# [Problem requirements]
When you reach the line that contains "Image resolution: width=1728, height=1615." in the data below, start reproducing lines exactly, and stop after the line that contains "Czytaj więcej (357, 1125)".

--- Record extracts ---

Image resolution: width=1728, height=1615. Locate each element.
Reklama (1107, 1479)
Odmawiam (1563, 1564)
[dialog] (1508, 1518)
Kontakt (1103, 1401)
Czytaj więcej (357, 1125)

---
--- Record extracts ---

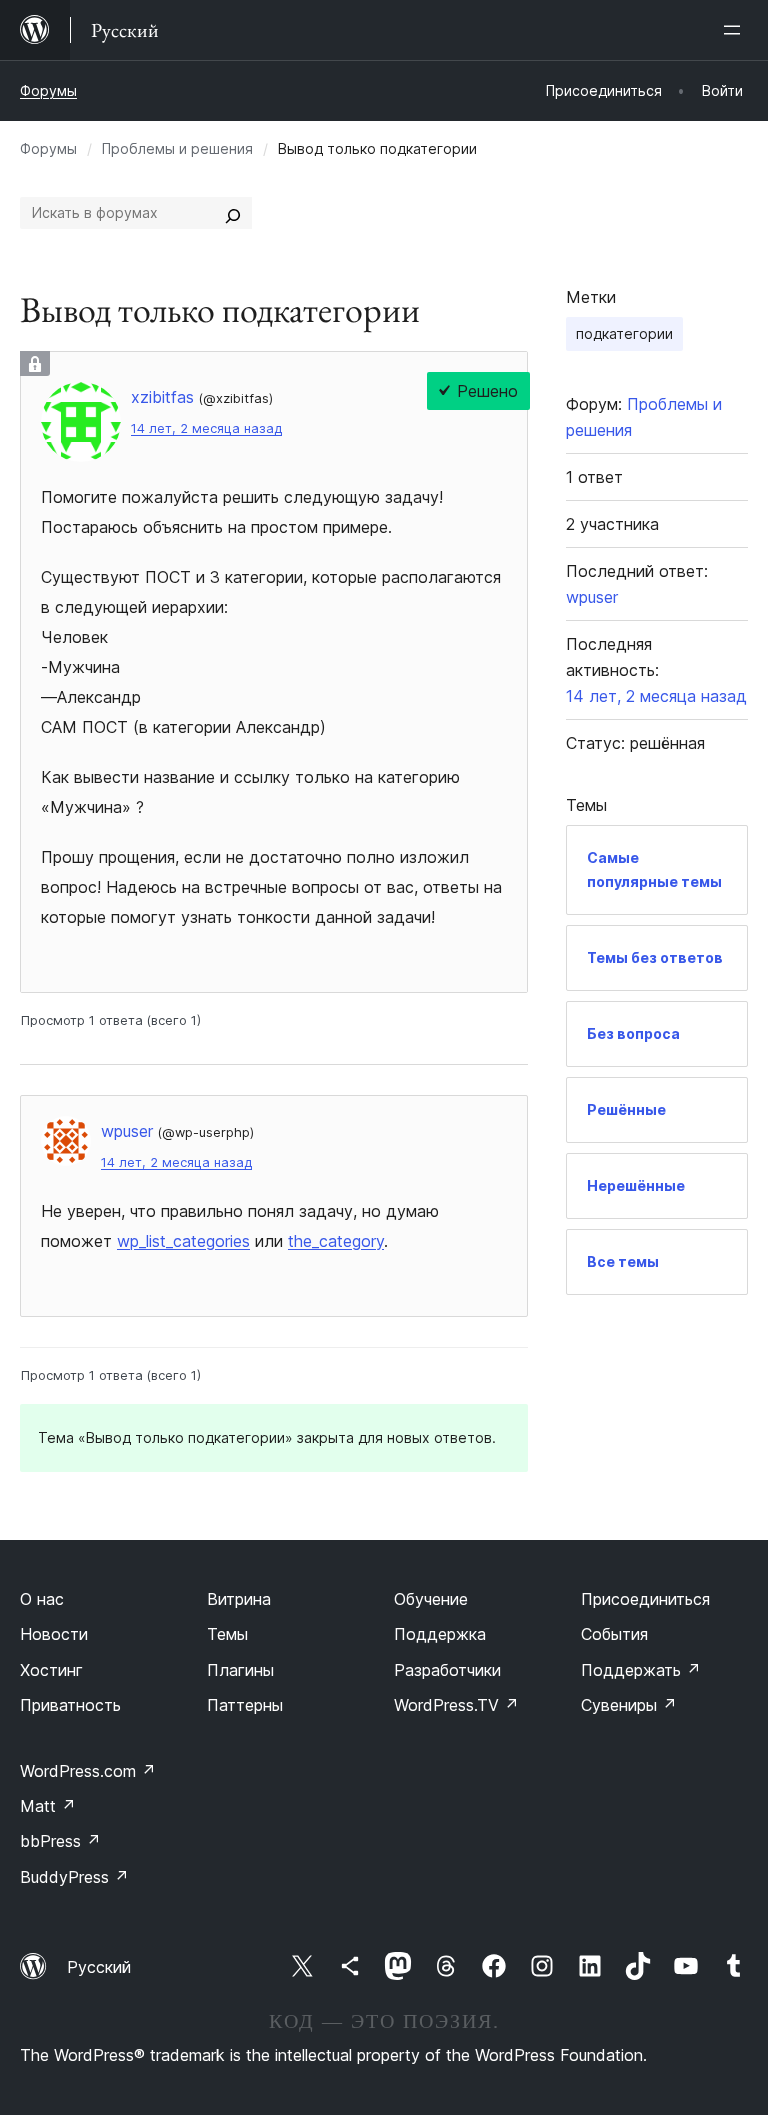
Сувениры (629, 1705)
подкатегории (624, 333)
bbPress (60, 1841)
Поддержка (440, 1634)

---
--- Record extracts ---

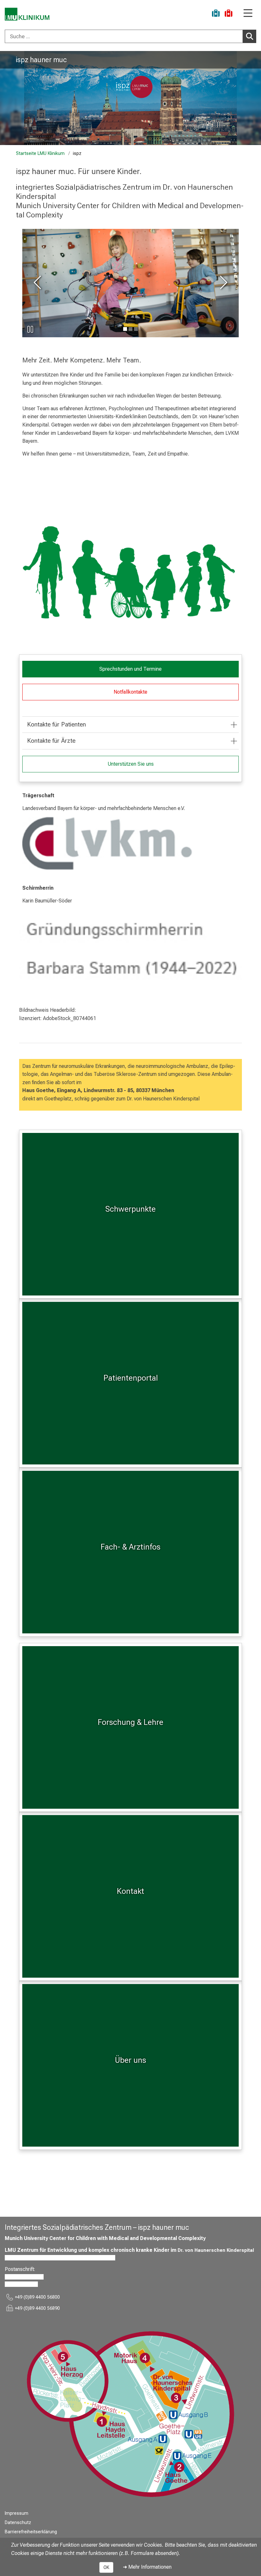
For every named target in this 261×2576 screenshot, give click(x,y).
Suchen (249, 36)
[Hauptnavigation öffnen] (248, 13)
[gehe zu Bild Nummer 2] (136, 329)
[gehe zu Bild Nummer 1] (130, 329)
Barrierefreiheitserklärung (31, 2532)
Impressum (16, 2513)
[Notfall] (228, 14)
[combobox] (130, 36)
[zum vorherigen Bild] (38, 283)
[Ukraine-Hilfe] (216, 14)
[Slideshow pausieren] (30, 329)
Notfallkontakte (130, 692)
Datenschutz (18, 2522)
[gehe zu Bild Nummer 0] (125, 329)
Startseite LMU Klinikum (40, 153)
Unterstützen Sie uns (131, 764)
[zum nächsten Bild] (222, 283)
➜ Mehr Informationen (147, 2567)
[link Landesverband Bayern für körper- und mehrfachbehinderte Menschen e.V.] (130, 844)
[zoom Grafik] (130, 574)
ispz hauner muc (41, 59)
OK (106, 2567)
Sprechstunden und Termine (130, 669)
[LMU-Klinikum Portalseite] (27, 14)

---

# [Exercise answer]
Image resolution: width=1728, height=1615. Locate each element.
Reklama (1107, 1479)
Odmawiam (1563, 1564)
[dialog] (1508, 1518)
Kontakt (1103, 1401)
Czytaj więcej (357, 1125)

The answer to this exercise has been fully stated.